Assume the unobservable factors (latent variables) are independent of each other and of the error terms. For the factors $j = 1, 2, \cdots, m$ , the expected value of the $j$ th factor is $0$ , $E(f_j) = 0$ . The variance of the factor model is $1$ , $var(f_j) = 1$ , and the covariance of two factor models $f_j$ and $f_k$ is $0$ , $cov(f_j, f_k) = 0$ where $j \neq k$ .
Assume the error terms $\epsilon_i$ are independent of each other. Thus, $E(\epsilon) = 0$ , $var(\epsilon_i) = \psi_i$ , and $cov(\epsilon_i, \epsilon_j) = 0$ .
The covariance of the error terms $\epsilon_i$ and the factor $f_j$ is $0$ , $cov(\epsilon_i, f_j) = 0$ .

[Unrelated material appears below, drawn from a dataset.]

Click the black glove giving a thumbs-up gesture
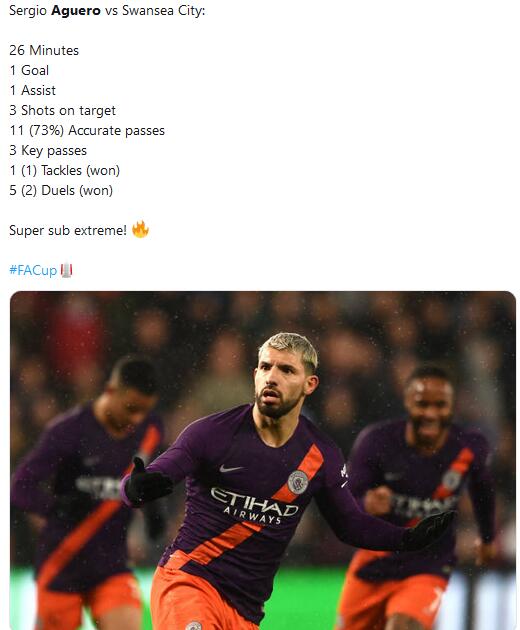520x630 pixels. pyautogui.click(x=148, y=482)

Note the assumption $cov(\epsilon_i, \epsilon_j) = 0$ implies the factors represent all correlations among the observation vectors $y$ . Thus another difference that separates PCA and factor analysis is that factor analysis accounts for the covariances of correlations among the variables while PCA explains the total variance. With the assumptions made above, the variance of $y_i$ can be expressed as:

$var(y_i) = \lambda^2_{i1} + \lambda^2_{i2} + \cdots + \lambda^2_{im} + \psi_i$

Which can be expressed more compactly in matrix notation:

$y - \mu = \Lambda f + \epsilon$

We therefore have a partitioning of the variance of the observation vector $y_i$ into a component due to the common factors, which is called the communality and another called the specific variance. Communality is also referred to as common variance and $\psi_i$ is also known as specificity, unique or residual variance. The factors are grouped into a new term denoting the communality, $h^2_i$ , with the error term $\psi_i$ representing the specific variance:

$var(y_i) = (\lambda^2_{i1} + \lambda^2_{i2} + \cdots + \lambda^2_{im}) + \psi_i$

$= h^2_i + \psi_i$

Which is the communality plus the specific variance.

It must be noted that factor analysis can fail to fit the data; however, a failed fit can indicate that it is not known how many factors there should be and what the factors are.

Estimation of Factor Loadings and Communalities with the Principal Component Method

There are several methods for estimating the factor loadings and communalities, including the principal component method, principal factor method, the iterated principal factor method and maximum likelihood estimation. The principal component method is one of the most common approaches to estimation and will be employed on the rootstock data seen in previous posts.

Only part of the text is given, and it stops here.